Task description
Copy the stretch of rows from the line that contains "This screenshot has width=1540, height=784." through the line that contains "(138, 374).", character for character.

Data items:
:::::

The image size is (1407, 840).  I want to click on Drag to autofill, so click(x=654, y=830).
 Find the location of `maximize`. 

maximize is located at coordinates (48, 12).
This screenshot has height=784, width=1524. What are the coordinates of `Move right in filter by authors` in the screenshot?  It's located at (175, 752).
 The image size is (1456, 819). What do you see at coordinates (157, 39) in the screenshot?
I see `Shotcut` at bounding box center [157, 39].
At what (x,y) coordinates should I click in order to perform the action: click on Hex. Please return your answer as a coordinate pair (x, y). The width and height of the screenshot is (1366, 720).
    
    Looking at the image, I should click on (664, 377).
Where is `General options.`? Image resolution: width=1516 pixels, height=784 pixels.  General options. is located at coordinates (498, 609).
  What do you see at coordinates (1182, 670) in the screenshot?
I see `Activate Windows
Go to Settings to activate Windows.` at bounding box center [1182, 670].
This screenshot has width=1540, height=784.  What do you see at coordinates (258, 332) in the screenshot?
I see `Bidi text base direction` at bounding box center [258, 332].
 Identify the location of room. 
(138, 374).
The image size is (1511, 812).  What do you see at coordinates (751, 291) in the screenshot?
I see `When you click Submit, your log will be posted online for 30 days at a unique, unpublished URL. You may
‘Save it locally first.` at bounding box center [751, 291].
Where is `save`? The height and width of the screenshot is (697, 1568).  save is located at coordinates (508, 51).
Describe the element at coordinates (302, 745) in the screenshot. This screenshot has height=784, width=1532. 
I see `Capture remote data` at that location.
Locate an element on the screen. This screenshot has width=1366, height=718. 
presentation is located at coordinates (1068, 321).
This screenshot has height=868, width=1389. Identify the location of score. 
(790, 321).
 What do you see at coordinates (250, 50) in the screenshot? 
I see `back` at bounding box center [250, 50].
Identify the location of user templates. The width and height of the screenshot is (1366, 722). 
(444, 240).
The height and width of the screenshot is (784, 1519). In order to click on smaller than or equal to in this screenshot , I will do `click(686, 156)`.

:::::

Solution to the exercise
This screenshot has width=1540, height=784.  What do you see at coordinates (258, 332) in the screenshot?
I see `Bidi text base direction` at bounding box center [258, 332].
 Identify the location of room. 
(138, 374).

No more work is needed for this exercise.